The extremist’s cemetery is always full to overflowing, as they say. They seem to die off early, in their infancy, hardly before they get started. But there is always another simpleton standing in the wings, waiting to take up their dogmatic mantle, to keep their guru’s wild assertions and teachings alive.
The Church, down through history, has had its share of these die-hards. Men who have argued vehemently for their extreme views. Three of these beliefs, taken to the extreme, end-up being “destructive doctrines.” They sap a saint of all his or her inward joy and peace, leaving only a critical spirit.
These three dogmas are: Calvinism, Arminianism, and for the last one-hundred years, Dispensationalism.

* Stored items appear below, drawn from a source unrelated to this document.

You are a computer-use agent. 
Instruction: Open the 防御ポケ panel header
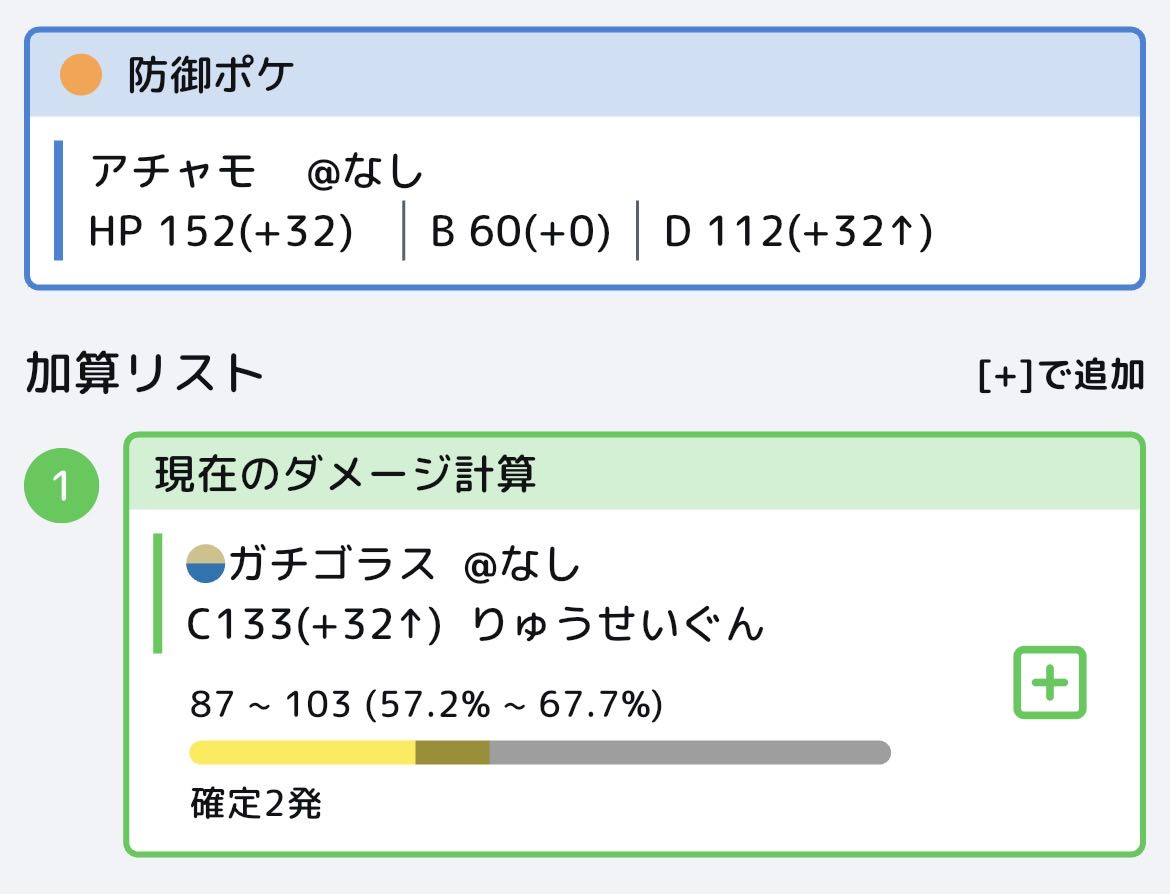(584, 75)
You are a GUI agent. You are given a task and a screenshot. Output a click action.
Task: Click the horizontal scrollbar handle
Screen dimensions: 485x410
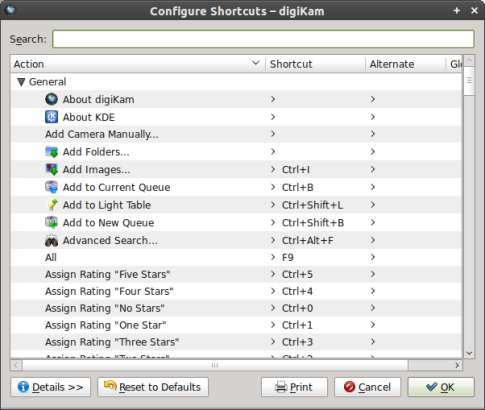(215, 365)
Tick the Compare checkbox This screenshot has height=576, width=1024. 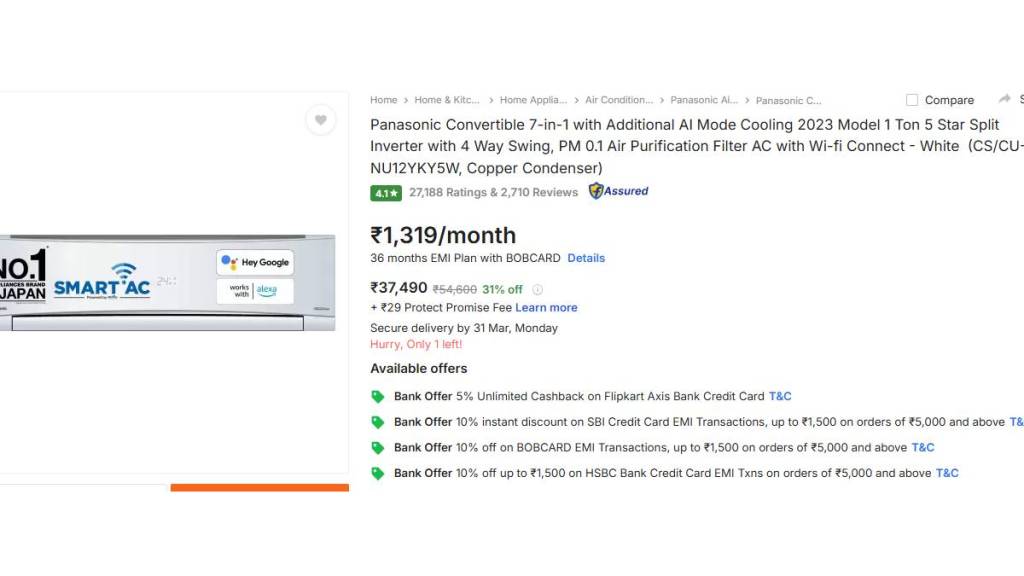pos(912,100)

The first will leave one fatalistic; the second, humanistic; and the third, academic. Going off the deep end with the one will have you saying, “Whatever will be, will be.” But to follow the second to its extreme bounds is to believe you have a magic wand, and all that is necessary is for you to wave it at your discretion. You know, like Aladdin’s Lamp, just make a wish. The last of these destructive teachings appeals to the head, the intellect. It takes the heart out of Christianity. Like the Modernist of old, it takes a penknife and cuts out large portions of the scripture, in spite of the fact Jesus said, “Man shall not live by bread alone, but by every word that proceedeth out of the mouth of God.”
“Let me be weighed in an even balance, that God may know mine integrity.”